Lundi 10 mars 2008 – 8h25

Mon maire n’est pas passé au premier tour. Il devra attendre le second pour commencer son troisième mandat. Le PC, contrairement à ce que je pensais, n’avait pas fait liste commune – et ils en profitent pour faire un joli score : 10 % ! Un exploit par rapport à ce qu’ils faisaient avant.

Emilie m’a appelé en fin d’après-midi. Elle était en pleurs. Elle venait de voir sa grand-mère dans un sale état, pleurant elle aussi, dépressive. Cette dernière n’avait même pas pris la peine de mettre son dentier pour la recevoir. Il faut dire qu’elle n’avait pas prévenu non plus. Ca lui a fait un choc.

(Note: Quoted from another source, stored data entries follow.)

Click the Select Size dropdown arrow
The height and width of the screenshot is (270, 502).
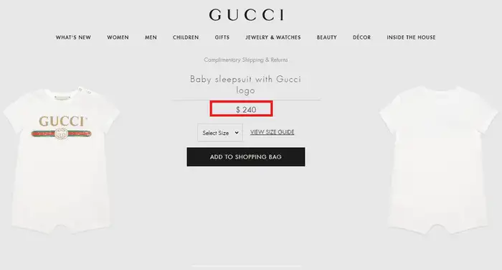(237, 132)
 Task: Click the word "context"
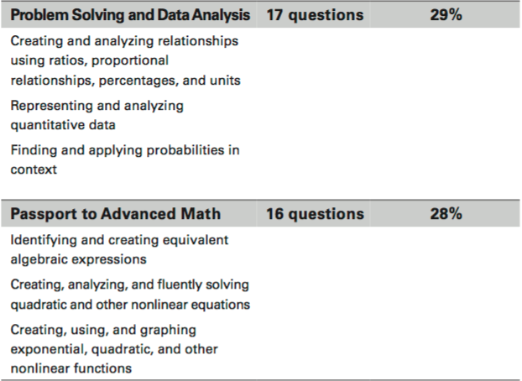pyautogui.click(x=33, y=170)
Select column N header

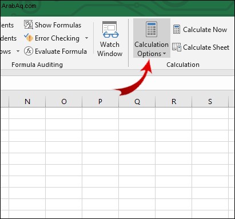click(x=27, y=101)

Je crois qu’Emilie ne s’est pas encore habituée à l’idée de la vieillesse, de la diminution des capacités qui en découle, à la mort. Elle a le temps. Elle est encore jeune. Mais il ne faudra pas qu’elle oublie de s’en occuper.

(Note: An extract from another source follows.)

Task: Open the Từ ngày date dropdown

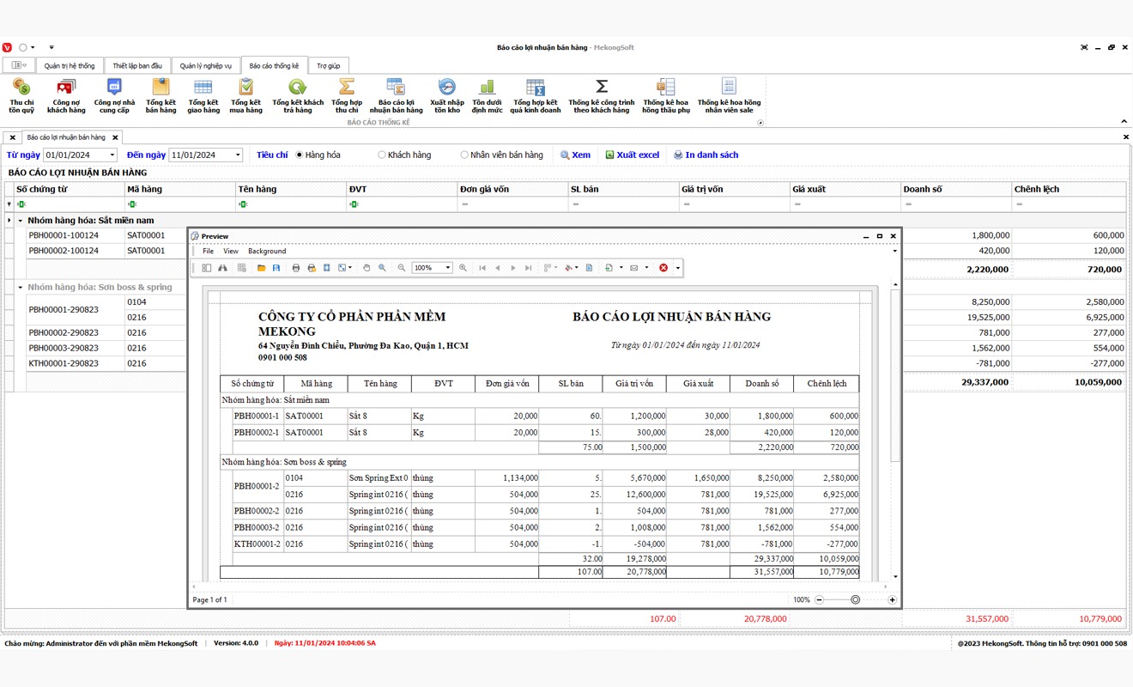Action: point(114,155)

La grand-mère a de bonnes excuses pour être dans cet état. Avec son mari, ils sortent de moins en mois de chez eux. Ils ont peur de tomber. Et la plupart de leurs amis, les plus proches, sont morts ces dernières années.

Moi, j’ai peur de donner ma lettre. Je me réconforte en me disant que si je ne me mens pas, au sujet de mon cœur qui aurait désigné O, cela devrait se faire naturellement, la vérité de mes sentiments prenant le dessus sur ma peur.

Quoi d’autre ?

Comme tous les lundis, légère angoisse avant de plonger, de me mettre dans le bain.